_What to produce_
Leave the images out and repeat the data exactly as given.

Top of Data

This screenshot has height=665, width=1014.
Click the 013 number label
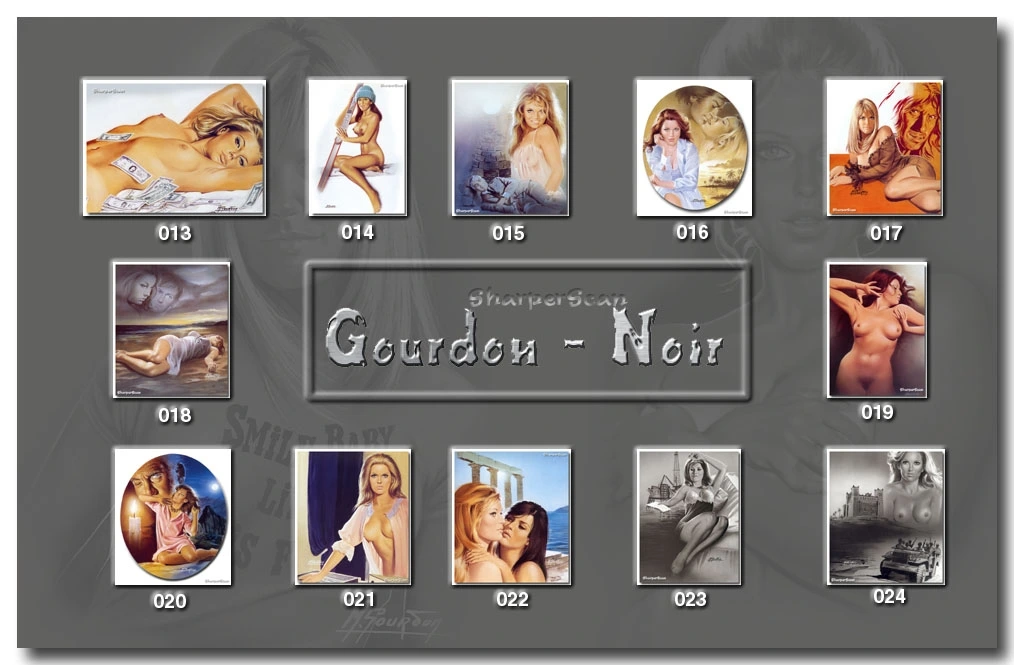pyautogui.click(x=174, y=234)
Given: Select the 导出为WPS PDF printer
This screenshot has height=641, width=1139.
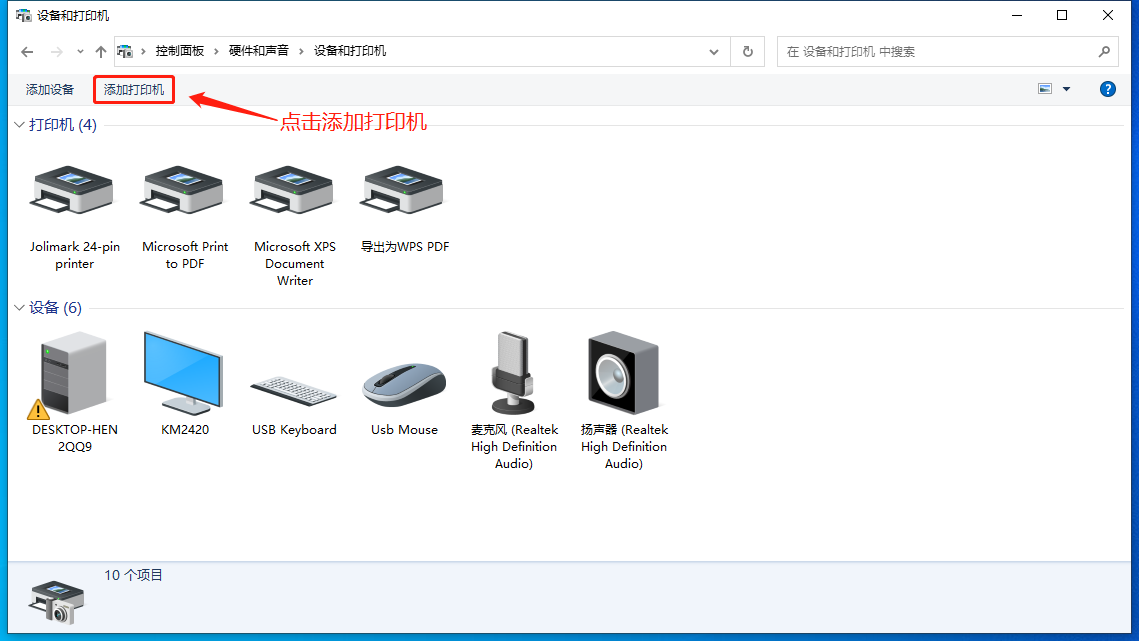Looking at the screenshot, I should coord(404,191).
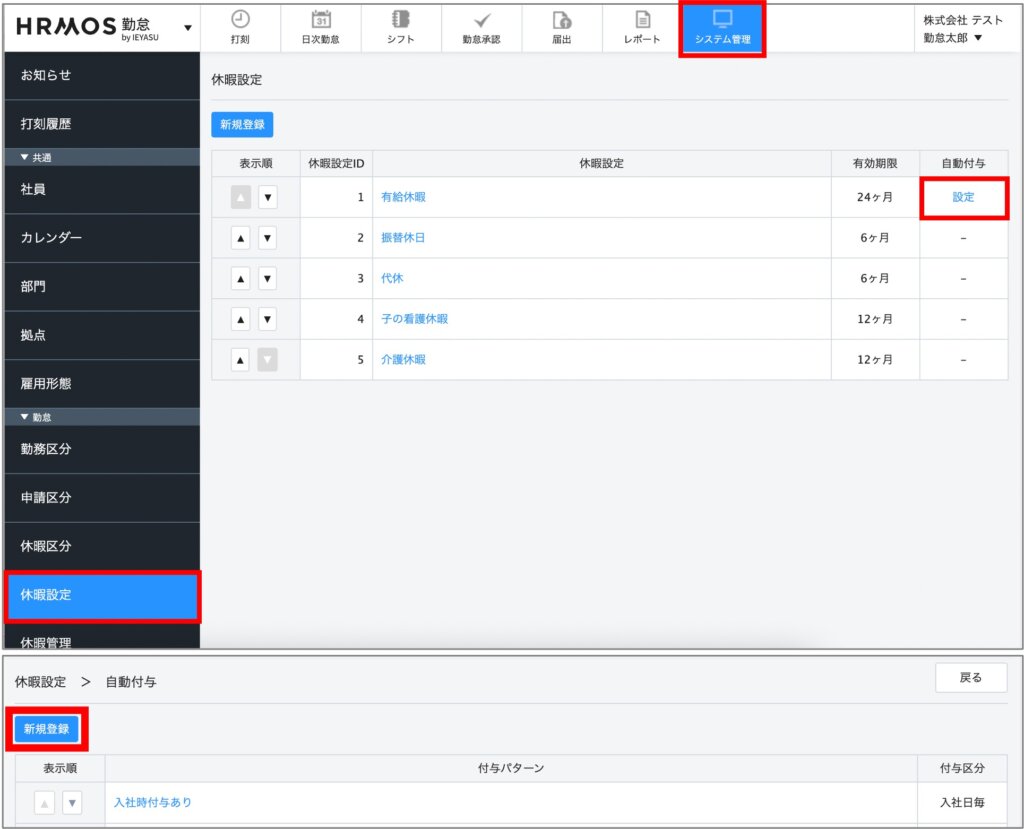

Bottom of Data

_Output for this exercise_
This screenshot has height=665, width=1014.
Click the 013 number label
pyautogui.click(x=174, y=234)
Given: Select the 导出为WPS PDF printer
This screenshot has height=641, width=1139.
Looking at the screenshot, I should coord(404,191).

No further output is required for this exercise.